SET EXERCISE 1 — In the data items below, copy out everything from the line containing "Task: Click the 发布 publish button" down to the line containing "Looking at the screenshot, I should (x=92, y=259).", keeping each line identical.

DOCUMENT TEXT —
+ + +

I was kind of surprised to see that word “lawfully” in there. Generally, the rule in traffic law is that you only worry about yourself. If you have to yield to another driver, it doesn’t matter to you how they got to where they are. So the second part – “other traffic using the intersection” – is what I would have expected. If you’re going right on red, and an opposing driver is making an illegal left turn, you still have to yield to him, you can’t just plow into him. However, drivers only have to yield to pedestrians when they are “lawfully” using the crosswalk!

In Virginia, a cyclist using a sidewalk or crosswalk has the rights and duties of a pedestrian. So if in fact the cyclist was using the crosswalk, and not lawfully, the driver had no obligation to yield.

Makes me wonder how they expect drivers to assess the lawfulness of pedestrians as they decide whether or not to stop for them…

that phrase "lawfully within an adjacent crosswalk" is from the Uniform code and thus shows up in a lot of state's laws. I could find no case on law on how it's been interpreted, but I don't have access to westlaw or anything.

+ + +

(Data items)
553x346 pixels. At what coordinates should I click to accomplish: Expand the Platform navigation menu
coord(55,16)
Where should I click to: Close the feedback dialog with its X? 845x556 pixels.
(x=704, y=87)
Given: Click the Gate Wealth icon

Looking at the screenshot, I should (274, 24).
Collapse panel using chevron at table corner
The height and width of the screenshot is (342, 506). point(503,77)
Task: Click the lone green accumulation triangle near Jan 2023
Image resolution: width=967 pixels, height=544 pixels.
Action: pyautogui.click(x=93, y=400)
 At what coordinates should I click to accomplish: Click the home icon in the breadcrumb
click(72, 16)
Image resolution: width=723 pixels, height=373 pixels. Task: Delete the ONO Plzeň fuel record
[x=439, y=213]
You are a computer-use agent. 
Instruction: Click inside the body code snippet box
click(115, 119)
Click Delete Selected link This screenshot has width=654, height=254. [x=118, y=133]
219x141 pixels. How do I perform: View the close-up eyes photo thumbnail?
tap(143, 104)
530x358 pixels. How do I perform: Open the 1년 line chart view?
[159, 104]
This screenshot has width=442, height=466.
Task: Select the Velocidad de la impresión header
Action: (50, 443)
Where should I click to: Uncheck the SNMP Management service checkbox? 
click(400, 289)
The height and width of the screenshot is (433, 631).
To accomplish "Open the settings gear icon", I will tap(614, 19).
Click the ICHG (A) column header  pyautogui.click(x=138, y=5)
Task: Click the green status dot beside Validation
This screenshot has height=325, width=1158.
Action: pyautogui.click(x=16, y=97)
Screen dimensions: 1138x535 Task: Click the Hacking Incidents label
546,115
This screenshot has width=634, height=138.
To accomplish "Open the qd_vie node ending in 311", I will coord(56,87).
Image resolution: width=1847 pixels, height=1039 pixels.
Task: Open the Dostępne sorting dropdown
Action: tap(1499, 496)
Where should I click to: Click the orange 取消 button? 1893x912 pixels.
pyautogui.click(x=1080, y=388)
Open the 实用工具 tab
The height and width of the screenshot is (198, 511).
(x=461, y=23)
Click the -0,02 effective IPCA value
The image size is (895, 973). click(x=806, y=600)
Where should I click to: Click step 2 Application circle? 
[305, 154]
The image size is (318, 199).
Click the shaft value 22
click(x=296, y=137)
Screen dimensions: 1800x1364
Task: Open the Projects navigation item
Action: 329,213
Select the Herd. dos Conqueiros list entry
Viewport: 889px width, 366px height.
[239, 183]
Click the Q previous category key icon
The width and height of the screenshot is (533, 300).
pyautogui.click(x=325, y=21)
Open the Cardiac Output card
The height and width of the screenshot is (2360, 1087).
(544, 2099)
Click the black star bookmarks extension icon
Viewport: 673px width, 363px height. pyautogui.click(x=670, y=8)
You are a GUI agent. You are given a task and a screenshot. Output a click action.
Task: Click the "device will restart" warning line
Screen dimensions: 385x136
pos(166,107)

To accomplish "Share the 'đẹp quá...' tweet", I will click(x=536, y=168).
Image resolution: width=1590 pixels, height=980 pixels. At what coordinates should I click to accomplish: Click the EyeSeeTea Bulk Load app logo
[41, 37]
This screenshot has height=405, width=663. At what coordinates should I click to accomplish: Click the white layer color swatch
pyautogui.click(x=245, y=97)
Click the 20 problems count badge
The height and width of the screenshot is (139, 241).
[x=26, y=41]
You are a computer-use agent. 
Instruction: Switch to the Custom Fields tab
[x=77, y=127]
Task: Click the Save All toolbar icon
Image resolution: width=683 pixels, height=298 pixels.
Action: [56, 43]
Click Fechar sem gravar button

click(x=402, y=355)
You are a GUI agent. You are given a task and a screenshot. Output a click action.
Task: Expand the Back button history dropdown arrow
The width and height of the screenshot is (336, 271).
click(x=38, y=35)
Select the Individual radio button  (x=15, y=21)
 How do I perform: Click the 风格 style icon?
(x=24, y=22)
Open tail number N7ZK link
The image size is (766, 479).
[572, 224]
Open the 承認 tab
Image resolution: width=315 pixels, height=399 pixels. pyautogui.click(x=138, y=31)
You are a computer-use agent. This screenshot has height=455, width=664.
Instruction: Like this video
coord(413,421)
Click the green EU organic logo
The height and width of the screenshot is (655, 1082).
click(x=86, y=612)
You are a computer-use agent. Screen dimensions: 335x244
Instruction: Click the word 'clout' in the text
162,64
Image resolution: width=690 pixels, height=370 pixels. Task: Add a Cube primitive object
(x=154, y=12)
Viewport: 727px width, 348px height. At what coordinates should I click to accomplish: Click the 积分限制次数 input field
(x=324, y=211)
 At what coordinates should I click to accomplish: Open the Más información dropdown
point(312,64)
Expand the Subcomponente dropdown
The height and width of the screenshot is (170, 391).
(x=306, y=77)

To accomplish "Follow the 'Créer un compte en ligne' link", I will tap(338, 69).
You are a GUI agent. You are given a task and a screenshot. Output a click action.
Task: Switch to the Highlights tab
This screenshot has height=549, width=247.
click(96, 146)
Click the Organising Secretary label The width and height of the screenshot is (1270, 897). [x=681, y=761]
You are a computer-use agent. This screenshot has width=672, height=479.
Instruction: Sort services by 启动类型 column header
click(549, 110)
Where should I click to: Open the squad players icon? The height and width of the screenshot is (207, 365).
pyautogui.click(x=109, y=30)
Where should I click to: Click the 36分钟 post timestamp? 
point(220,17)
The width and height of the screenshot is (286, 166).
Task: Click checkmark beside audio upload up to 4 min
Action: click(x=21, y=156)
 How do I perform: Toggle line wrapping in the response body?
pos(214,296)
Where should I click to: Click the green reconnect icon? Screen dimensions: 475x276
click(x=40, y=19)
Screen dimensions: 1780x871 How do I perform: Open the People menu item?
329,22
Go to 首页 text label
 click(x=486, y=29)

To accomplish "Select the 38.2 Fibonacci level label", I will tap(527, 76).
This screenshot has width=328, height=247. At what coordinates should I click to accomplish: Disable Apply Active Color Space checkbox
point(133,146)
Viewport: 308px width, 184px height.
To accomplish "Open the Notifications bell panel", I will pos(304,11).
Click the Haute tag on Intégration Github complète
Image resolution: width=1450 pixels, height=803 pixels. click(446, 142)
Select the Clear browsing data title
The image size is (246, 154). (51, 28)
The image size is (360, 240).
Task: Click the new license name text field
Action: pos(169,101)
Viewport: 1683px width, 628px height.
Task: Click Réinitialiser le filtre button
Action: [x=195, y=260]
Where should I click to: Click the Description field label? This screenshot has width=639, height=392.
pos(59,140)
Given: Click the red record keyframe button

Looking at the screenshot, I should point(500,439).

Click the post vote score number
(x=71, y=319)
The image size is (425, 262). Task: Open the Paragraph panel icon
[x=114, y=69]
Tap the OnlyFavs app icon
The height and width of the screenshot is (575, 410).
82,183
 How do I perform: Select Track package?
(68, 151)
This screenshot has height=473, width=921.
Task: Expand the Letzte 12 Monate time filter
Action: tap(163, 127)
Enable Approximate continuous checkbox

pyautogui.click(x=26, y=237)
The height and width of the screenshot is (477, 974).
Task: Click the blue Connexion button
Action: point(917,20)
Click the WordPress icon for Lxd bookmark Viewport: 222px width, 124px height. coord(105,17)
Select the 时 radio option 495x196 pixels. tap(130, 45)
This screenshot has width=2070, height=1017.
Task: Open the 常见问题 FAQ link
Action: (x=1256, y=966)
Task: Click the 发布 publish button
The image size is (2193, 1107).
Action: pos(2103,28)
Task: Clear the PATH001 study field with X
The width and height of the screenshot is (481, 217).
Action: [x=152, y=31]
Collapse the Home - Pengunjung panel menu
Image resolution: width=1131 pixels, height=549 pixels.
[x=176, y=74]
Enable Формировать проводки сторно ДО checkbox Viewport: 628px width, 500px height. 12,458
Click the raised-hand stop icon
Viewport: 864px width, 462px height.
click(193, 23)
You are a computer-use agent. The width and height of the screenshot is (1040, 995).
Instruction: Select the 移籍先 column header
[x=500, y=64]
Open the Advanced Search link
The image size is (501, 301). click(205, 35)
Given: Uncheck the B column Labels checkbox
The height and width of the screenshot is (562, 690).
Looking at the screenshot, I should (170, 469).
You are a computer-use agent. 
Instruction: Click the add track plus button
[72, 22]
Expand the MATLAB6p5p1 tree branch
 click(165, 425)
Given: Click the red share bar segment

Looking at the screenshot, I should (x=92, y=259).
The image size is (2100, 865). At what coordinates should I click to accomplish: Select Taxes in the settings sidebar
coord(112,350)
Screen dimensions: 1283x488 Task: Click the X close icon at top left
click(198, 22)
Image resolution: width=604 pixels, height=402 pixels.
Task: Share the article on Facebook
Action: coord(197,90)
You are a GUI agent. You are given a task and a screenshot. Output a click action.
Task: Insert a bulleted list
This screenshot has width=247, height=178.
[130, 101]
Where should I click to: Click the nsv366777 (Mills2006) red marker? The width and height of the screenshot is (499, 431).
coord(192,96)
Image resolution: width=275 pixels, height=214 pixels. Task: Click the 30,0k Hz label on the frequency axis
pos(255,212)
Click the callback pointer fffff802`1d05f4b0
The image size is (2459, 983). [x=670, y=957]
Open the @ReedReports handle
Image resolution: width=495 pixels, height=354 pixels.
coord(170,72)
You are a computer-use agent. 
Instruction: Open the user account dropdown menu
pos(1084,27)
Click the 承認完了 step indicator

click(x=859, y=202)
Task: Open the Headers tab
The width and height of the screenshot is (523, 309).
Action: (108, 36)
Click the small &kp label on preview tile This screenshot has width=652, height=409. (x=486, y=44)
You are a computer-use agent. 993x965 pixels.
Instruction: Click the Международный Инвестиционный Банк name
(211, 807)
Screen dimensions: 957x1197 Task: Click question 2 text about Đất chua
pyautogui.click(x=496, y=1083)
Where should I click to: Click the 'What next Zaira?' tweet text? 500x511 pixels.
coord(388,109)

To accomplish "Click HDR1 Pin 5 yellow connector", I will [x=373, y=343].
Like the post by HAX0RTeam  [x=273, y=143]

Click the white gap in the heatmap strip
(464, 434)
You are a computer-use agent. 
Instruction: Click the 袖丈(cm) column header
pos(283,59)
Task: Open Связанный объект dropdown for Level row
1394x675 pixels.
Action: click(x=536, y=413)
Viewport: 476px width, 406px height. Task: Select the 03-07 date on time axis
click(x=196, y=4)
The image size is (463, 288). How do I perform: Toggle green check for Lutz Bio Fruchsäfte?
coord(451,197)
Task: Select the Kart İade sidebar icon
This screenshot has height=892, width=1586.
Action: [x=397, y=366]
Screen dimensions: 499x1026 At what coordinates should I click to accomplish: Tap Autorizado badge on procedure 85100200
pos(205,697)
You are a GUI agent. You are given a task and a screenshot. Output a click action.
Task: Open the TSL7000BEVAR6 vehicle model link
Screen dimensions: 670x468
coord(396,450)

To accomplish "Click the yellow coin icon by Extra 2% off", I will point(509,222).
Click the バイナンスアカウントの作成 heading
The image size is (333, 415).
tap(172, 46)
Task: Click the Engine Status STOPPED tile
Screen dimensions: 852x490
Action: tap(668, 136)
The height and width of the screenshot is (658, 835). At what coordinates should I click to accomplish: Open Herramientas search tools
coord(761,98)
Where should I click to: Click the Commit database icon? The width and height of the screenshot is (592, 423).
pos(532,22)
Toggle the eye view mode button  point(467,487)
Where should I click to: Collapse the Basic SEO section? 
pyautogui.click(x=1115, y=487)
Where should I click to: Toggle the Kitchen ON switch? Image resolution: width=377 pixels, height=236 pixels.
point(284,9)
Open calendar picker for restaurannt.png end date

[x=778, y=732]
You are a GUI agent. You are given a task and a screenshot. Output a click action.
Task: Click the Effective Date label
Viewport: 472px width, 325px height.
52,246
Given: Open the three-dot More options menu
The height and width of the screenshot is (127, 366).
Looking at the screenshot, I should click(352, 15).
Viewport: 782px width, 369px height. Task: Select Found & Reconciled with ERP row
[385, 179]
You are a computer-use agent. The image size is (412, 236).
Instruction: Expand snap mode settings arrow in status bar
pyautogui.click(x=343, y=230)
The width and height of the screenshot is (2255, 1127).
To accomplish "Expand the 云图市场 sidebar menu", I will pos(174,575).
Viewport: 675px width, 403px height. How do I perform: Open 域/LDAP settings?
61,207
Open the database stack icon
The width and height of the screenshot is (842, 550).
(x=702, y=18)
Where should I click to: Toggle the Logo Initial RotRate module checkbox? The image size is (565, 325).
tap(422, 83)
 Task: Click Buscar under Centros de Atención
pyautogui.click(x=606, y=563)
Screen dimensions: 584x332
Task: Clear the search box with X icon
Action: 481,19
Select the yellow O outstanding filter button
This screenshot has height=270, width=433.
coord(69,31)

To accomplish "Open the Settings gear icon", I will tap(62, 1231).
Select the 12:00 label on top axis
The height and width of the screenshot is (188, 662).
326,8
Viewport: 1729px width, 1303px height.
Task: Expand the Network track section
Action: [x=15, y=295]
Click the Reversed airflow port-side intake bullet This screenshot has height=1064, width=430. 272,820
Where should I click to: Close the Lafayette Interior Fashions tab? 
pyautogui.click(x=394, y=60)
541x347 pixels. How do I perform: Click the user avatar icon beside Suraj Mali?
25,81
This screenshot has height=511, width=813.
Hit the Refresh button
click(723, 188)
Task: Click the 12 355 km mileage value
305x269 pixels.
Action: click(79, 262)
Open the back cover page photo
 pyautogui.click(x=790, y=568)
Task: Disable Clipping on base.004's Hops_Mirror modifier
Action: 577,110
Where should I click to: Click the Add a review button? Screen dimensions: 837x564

+ + +

SET EXERCISE 2 — Can you continue the discussion of drivers yielding in crosswalks from where it stops?

RESULT 1 —
Task: Click the 发布 publish button
The image size is (2193, 1107).
Action: pos(2103,28)
Task: Clear the PATH001 study field with X
The width and height of the screenshot is (481, 217).
Action: [x=152, y=31]
Collapse the Home - Pengunjung panel menu
Image resolution: width=1131 pixels, height=549 pixels.
[x=176, y=74]
Enable Формировать проводки сторно ДО checkbox Viewport: 628px width, 500px height. 12,458
Click the raised-hand stop icon
Viewport: 864px width, 462px height.
click(193, 23)
You are a computer-use agent. The width and height of the screenshot is (1040, 995).
Instruction: Select the 移籍先 column header
[x=500, y=64]
Open the Advanced Search link
The image size is (501, 301). click(205, 35)
Given: Uncheck the B column Labels checkbox
The height and width of the screenshot is (562, 690).
Looking at the screenshot, I should (170, 469).
You are a computer-use agent. 
Instruction: Click the add track plus button
[72, 22]
Expand the MATLAB6p5p1 tree branch
 click(165, 425)
Given: Click the red share bar segment

Looking at the screenshot, I should (x=92, y=259).

RESULT 2 —
Here's what the federal DOT had to say about it in the 1970's

Which leads to the question, what's the difference between yielding and avoiding a collision?

I wondered the same thing.

It's a matter of how you don't hit them. When you "yield", you pause and let them go on their way before you. When you "avoid a collision", you honk, intimidate and swerve in the expectation that the startled pedestrian, acquiescing in your primacy, leaps jumps back out of your way.